# 46 Gallon Gallery 56k Warning



## Jason Baliban (Feb 21, 2005)

Hey all,

Here is my finished 46 Gallon.....I hope you enjoy.

Oh, the dwarf riccia is for sale here...
http://www.aquaticplantcentral.com/...dwarf-riccia.html?highlight=mini+dwarf+riccia










Hardscape...









Left...









Right...









Please let me know if you have any comments or questions.

Thanks

jB


----------



## diepvan (Aug 31, 2006)

what kind of tank is that?
llook nice were the plumbing? i see water movement but no plmbing


----------



## BryceM (Nov 6, 2005)

Water movement = hair dryer - old Amano trick.

Very nice, JB. Very clean. The empty space in the tank almost screams at the viewer.

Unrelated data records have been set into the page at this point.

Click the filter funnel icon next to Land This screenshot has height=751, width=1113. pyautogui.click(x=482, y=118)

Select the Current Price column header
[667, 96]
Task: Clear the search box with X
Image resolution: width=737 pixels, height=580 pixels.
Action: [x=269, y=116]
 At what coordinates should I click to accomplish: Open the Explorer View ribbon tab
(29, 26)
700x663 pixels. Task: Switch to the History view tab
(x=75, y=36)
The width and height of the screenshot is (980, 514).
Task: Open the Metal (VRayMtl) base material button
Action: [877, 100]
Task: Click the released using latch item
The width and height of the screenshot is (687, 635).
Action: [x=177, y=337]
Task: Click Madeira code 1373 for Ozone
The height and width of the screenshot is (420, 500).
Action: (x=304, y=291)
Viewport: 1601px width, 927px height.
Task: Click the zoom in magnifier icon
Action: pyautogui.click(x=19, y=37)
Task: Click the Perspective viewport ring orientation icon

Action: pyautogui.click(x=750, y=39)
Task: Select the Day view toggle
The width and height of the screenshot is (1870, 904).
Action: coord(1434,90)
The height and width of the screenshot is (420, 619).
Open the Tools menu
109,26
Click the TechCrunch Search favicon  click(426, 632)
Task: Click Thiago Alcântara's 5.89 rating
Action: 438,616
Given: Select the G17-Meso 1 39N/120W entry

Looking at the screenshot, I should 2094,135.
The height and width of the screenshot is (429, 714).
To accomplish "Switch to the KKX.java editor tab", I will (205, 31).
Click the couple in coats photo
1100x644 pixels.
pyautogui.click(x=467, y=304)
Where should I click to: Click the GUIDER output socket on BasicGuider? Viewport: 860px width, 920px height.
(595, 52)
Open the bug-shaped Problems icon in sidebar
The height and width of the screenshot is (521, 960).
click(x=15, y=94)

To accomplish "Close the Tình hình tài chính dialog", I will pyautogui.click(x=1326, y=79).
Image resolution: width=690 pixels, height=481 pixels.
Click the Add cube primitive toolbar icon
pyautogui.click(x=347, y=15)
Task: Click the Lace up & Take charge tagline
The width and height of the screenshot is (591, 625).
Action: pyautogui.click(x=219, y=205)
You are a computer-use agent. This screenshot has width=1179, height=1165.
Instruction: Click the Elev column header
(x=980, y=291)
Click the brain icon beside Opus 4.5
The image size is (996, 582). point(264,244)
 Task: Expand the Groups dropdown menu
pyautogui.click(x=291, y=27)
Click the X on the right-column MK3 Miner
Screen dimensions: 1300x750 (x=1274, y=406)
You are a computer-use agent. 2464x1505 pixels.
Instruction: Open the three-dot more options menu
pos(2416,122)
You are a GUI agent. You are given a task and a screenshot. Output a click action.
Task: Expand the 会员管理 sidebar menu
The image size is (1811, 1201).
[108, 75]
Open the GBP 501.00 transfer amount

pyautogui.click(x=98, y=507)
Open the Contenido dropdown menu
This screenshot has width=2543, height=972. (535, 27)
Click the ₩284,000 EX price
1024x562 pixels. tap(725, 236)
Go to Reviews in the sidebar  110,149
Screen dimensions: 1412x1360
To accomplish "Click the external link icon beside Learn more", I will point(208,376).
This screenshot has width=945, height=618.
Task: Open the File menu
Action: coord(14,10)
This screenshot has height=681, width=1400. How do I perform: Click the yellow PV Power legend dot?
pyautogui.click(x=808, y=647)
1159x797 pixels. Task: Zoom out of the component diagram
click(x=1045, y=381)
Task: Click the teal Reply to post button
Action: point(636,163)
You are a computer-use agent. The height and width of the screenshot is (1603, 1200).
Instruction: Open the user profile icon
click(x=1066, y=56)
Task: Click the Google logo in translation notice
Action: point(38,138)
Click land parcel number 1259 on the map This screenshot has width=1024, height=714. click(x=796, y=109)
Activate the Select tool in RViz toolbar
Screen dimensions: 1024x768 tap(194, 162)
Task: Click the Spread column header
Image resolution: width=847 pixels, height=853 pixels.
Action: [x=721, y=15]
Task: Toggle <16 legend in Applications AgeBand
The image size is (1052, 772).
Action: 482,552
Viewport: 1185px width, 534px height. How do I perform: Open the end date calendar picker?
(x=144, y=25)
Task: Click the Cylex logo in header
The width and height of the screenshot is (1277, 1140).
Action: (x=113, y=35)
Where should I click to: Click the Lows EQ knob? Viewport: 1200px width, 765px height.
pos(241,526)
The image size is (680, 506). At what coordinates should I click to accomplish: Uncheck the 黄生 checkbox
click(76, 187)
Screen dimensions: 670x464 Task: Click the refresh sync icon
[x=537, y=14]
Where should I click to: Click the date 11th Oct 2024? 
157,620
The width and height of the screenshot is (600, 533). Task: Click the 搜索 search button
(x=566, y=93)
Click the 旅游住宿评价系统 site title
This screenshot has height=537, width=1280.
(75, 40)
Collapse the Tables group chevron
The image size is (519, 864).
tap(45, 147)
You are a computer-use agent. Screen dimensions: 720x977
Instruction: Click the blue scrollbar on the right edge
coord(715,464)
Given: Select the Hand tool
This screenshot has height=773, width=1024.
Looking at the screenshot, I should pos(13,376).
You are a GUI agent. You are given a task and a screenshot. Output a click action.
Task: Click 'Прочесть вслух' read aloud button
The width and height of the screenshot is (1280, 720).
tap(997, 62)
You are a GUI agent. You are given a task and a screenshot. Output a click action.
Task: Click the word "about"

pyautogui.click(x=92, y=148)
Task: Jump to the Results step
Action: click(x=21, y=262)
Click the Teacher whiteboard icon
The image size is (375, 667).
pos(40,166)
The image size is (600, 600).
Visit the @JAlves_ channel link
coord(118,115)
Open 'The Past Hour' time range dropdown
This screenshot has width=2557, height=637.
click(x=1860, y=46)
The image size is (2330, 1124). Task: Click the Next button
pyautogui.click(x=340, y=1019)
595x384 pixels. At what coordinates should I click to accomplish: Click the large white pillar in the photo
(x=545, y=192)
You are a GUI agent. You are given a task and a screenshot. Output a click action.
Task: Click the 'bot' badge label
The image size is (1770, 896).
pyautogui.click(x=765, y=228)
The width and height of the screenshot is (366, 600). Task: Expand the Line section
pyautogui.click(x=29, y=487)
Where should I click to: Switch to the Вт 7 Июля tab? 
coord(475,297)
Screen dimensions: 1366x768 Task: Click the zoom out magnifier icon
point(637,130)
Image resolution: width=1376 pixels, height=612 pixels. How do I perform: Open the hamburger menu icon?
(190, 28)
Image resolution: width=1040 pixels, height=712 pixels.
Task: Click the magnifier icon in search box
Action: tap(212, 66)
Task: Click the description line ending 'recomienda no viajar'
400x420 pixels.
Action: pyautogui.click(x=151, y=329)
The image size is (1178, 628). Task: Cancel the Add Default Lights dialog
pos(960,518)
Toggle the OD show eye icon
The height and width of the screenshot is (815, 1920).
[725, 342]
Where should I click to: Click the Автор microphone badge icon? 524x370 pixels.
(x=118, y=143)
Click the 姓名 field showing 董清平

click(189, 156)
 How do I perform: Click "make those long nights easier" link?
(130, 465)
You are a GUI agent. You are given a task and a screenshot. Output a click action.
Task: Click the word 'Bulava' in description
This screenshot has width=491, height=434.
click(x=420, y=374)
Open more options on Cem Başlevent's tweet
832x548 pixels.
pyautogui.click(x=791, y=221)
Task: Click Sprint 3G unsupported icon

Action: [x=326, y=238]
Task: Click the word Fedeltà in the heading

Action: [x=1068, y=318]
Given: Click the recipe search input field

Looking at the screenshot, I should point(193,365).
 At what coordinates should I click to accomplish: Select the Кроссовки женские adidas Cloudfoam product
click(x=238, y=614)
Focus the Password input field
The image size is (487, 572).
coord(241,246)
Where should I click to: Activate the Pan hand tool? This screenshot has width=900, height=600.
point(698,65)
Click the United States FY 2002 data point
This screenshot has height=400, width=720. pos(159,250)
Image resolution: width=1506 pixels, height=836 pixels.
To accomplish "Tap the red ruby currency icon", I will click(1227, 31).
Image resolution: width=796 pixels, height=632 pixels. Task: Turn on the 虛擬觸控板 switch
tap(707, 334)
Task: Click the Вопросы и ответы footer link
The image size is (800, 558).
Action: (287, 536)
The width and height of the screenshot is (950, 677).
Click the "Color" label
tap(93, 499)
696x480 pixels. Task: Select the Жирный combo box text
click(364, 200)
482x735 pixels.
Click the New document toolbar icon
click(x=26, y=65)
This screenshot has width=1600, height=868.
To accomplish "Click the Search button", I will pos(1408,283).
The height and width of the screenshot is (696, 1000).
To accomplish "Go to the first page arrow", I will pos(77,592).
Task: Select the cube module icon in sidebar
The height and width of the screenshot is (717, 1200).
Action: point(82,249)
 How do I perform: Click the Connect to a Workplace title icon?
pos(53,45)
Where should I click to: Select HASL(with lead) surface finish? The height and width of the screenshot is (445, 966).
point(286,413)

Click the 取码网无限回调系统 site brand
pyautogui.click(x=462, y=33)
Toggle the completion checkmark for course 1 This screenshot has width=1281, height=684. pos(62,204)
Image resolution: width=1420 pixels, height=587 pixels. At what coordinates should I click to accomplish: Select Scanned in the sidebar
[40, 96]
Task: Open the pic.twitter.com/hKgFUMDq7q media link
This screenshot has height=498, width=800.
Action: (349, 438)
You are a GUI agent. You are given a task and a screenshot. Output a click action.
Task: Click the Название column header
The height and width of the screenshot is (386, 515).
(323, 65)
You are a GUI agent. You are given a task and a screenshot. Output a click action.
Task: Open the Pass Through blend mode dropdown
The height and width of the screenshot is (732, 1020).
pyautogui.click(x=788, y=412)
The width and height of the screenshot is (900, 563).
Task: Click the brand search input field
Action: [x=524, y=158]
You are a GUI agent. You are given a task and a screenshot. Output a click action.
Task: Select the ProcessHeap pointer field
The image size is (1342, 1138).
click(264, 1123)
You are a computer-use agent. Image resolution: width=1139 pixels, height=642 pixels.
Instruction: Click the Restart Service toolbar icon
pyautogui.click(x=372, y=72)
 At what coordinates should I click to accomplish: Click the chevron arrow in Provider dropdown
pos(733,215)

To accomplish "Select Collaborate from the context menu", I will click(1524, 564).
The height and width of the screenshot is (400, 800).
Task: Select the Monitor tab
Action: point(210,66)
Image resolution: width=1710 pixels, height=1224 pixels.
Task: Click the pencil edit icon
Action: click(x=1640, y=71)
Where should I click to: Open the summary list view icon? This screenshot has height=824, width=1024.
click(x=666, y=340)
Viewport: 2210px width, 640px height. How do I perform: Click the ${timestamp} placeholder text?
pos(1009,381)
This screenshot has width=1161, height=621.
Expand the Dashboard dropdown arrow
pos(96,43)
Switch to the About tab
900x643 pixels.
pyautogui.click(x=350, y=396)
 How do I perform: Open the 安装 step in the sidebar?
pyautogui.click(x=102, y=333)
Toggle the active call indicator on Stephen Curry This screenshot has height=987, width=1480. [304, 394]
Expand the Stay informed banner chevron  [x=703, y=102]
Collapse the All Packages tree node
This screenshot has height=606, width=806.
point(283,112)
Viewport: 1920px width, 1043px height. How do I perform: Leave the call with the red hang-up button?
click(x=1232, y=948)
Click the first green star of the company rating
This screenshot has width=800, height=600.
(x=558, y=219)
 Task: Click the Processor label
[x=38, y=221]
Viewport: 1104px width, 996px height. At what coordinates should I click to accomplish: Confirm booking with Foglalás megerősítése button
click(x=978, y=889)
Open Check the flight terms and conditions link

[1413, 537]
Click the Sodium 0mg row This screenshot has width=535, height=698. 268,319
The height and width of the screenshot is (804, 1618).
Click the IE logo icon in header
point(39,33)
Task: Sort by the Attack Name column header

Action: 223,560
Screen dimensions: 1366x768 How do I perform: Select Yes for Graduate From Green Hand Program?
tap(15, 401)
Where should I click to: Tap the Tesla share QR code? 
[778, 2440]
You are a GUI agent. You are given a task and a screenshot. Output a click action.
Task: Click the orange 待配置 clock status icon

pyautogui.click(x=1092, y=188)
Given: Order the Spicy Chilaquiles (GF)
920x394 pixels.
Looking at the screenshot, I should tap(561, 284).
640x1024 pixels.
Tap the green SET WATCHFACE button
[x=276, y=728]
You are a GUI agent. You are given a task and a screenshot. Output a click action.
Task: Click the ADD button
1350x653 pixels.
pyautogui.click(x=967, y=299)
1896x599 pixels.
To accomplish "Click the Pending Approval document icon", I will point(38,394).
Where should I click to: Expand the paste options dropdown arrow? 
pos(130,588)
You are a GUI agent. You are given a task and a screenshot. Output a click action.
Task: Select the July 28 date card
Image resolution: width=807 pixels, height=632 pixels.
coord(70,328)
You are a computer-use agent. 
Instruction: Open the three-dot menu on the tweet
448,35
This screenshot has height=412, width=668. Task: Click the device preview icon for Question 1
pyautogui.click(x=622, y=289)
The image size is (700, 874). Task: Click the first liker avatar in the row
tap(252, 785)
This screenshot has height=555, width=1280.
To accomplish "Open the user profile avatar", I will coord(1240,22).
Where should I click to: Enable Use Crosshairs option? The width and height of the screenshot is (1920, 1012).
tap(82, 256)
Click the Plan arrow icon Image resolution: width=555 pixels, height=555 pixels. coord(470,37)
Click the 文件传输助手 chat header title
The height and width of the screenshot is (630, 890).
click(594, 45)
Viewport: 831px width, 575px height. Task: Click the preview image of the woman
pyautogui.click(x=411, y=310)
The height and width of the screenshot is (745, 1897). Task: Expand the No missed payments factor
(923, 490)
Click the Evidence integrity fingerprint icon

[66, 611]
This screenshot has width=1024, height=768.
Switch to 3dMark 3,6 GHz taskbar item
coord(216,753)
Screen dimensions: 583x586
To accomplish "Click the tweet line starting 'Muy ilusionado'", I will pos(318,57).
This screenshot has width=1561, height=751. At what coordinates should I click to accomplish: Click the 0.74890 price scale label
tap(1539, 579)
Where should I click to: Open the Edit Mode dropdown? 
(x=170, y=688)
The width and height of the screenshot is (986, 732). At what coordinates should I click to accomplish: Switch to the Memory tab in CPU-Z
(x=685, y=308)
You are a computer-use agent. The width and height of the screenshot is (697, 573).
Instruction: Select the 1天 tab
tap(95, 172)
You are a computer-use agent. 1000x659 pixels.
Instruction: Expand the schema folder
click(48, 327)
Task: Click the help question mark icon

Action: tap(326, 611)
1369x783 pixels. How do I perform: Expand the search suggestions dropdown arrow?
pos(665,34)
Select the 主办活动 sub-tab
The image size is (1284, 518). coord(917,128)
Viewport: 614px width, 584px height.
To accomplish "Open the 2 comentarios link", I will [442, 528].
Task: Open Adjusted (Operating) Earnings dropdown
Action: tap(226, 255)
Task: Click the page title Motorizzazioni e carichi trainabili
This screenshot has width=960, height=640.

I assume this is a tank that is well-established and not just a photo-op. I'd love to hear the particulars.


----------



## Roy Deki (Apr 7, 2004)

Very nice....JB!!!!


----------



## lildark185 (Jul 7, 2006)

Hair dryer over water....thats a big no no. lol. Very nice scape although I'd have to agree its sort of barren. Nice dwarf riccia, do pieces float up like the regular riccia?


----------



## abnormalsanon (Jun 6, 2006)

Beautiful!


----------



## Jason Baliban (Feb 21, 2005)

guaiac_boy said:


> Water movement = hair dryer - old Amano trick.
> 
> Very nice, JB. Very clean. The empty space in the tank almost screams at the viewer.
> 
> I assume this is a tank that is well-established and not just a photo-op. I'd love to hear the particulars.


Yup, the old hairdryer trick Its a 46 gallon bowfront diepvan.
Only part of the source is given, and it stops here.